Coincidentally, the concert took place the day of two important dates: the birthday of late Beatle John Lennon, who would have been 73, and on a less somber note, the second anniversary of McCartney's marriage to third wife Nancy Shevell (who was in attendance, as was the school's founder, Tony Bennett). Sir Paul was certainly in the mood to celebrate, performing Beatles classics, Wings anthems, and a few songs from his upcoming album New, out October 15.
McCartney played the set with his current touring band, with the show split into five musical sections and four short Q&A breaks, during which the students asked surprisingly astute questions. But of course, it was the music that kept the crowd smiling, dancing, and singing along.
Dressed in a black suit and black tie, McCartney launched right into "Eight Days a Week," playing his trademark Hofner 500/1 bass and singing with the zeal of a young artist rocking a stadium for the first time. The vocal harmonies were spot-on and, as with many Beatles numbers, contributed greatly to the transcendence of the music.
"This beats going to class," quipped Paul, before he rocked the hall with the first new song of the day, "Save Us," an energized number propelled by slashing guitars and quirky back-up vocals reminiscent of ELO or Queen. Lyrics like "In the heat of battle, you've got something that will save us" suggested that New will feature political numbers in addition to Paul's famous love songs.
Speaking of love songs, McCartney dedicated the title track of his new album to his wife; the emotive, melodic tune was clearly written for Nancy, although it could have applied to practically any context. "We can do what we want, we can be who we choose/See, there's no guarantee, we've got nothing to lose," Macca sang. As he finished the final chord, he said, "Happy anniversary, baby."
Two more Beatles songs, "Lady Madonna" (with McCartney at the piano, making the tune swing) and "We Can Work it Out" (which featured him on acoustic guitar), followed. Then it was time for the strummy new pop song "Everybody Out There" and its Beatlesque message of positivity: "There before the grace of God go you and I/Do something good before you say goodbye."
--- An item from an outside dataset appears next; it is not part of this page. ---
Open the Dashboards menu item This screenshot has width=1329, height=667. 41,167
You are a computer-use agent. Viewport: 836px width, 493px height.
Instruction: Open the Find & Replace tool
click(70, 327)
"This is the big wardrobe change of the afternoon," joked McCartney, before he removed his jacket. Then he played a heartstring-tugging solo acoustic version of "Blackbird" and explained to the students how he wrote the song to inspire those who were suffering during the Civil Rights Movement of the 1960s. "I wanted to write a song so if the people in Arkansas or Alabama heard it, it might give them a little bit of hope," he said.